→ **Exercise requirements**
Using the data that follows, say how many lines contain the word "will", giving the number by itself.

-- Opening Marker --

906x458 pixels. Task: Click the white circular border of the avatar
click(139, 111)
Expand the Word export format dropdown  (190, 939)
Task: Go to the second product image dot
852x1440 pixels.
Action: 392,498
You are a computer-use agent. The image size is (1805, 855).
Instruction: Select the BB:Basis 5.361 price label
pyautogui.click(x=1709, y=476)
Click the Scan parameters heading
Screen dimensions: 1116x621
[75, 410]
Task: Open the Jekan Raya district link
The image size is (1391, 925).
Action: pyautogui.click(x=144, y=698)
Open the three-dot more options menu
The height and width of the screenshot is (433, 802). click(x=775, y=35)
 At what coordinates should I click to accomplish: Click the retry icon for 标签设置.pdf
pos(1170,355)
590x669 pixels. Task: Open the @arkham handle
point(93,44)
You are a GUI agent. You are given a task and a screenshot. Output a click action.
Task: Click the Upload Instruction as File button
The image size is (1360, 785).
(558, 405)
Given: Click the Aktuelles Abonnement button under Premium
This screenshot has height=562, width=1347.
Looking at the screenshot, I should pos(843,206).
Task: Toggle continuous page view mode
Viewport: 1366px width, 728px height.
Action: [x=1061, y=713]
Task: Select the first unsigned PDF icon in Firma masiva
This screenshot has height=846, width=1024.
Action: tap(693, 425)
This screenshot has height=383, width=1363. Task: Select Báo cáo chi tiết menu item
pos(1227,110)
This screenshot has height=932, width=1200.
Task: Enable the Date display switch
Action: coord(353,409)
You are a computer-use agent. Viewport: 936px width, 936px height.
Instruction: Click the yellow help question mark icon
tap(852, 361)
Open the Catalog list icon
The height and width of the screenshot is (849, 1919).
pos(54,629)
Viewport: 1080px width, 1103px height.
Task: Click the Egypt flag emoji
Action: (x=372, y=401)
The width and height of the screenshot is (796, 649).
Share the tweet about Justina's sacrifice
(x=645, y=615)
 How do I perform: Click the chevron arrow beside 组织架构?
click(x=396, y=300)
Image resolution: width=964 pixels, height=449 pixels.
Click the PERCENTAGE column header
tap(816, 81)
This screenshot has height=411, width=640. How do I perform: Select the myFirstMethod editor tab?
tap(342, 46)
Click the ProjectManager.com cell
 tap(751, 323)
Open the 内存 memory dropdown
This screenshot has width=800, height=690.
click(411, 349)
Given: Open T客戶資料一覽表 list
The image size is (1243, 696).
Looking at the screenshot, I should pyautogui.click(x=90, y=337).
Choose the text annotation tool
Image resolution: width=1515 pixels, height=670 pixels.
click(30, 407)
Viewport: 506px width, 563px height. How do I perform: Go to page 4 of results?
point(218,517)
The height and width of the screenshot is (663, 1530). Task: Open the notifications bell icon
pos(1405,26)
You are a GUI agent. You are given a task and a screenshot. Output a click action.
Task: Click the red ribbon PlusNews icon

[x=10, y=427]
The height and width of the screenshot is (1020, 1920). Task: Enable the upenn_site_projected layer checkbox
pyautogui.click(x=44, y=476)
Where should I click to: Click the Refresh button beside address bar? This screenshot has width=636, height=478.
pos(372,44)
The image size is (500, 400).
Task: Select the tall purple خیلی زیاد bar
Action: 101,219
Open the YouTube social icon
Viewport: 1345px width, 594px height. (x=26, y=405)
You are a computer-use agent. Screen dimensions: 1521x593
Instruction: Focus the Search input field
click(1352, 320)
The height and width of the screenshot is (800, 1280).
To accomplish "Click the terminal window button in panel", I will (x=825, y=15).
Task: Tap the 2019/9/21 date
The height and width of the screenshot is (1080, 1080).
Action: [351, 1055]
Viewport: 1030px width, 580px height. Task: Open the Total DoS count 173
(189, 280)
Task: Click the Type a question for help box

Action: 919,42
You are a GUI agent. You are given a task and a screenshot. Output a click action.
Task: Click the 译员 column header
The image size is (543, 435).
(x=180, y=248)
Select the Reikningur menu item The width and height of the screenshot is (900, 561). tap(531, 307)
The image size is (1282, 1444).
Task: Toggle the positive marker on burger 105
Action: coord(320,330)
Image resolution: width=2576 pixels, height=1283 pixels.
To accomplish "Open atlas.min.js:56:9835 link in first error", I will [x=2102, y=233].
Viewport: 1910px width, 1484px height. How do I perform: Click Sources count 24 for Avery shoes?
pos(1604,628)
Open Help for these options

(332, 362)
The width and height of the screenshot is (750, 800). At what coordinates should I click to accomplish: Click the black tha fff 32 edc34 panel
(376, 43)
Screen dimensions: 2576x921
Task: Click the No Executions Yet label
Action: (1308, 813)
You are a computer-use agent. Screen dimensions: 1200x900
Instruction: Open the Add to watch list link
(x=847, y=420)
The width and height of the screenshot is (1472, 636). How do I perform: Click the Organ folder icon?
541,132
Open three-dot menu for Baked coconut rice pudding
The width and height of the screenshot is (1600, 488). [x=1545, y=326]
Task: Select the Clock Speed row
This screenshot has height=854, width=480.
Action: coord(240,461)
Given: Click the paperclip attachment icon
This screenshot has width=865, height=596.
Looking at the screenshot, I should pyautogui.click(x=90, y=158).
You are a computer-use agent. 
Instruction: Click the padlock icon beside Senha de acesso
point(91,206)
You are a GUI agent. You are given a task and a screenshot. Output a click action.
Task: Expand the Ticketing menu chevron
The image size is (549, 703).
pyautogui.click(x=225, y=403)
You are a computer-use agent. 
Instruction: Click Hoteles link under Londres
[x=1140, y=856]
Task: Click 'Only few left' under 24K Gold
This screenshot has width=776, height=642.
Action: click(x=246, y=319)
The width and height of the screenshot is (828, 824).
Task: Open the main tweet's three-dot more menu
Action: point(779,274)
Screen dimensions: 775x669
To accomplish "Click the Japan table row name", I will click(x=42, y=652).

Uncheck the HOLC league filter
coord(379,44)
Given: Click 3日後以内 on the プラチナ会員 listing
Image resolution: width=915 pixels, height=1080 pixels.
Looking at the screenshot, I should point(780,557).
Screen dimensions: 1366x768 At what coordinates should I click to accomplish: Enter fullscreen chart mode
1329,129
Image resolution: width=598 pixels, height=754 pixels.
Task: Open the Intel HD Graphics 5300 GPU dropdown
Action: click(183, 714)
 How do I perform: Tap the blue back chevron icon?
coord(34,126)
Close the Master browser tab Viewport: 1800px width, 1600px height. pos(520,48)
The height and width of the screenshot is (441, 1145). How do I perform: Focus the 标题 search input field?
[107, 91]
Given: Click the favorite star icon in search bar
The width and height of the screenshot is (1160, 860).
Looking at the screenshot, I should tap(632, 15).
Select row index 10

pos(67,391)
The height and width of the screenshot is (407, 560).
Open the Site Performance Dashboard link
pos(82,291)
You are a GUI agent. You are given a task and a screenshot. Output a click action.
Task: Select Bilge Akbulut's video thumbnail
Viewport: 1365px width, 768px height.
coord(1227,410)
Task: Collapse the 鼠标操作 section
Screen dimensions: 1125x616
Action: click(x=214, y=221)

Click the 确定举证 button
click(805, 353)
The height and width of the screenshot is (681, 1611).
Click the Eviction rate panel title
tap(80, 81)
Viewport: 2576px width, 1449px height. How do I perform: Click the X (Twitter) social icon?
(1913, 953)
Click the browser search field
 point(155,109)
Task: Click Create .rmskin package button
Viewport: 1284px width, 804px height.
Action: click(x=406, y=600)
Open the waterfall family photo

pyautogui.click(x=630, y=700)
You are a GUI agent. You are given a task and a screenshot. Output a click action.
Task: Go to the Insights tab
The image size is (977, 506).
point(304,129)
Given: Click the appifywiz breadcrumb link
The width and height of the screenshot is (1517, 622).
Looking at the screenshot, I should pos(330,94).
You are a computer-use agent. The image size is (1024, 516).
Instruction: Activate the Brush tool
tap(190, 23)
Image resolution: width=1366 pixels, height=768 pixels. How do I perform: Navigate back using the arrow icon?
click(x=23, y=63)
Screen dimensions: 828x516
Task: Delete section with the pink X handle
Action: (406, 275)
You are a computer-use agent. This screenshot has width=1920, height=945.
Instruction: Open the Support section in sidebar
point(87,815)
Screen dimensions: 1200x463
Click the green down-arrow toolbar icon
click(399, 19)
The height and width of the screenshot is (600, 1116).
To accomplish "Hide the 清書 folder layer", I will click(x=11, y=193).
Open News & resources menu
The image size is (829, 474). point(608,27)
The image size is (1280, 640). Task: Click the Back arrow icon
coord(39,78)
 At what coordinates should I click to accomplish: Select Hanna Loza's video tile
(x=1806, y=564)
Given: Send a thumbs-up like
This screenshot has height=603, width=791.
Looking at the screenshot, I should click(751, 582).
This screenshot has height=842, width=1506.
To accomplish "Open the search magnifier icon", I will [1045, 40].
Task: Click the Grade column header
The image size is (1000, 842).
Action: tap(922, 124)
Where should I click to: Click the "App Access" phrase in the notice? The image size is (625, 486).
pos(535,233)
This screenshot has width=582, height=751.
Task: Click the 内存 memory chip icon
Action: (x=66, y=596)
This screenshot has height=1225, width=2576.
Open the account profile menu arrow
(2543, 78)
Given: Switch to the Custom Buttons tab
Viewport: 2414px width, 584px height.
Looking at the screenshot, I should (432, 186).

-- Closing Marker --

→ **Response for this exercise**
5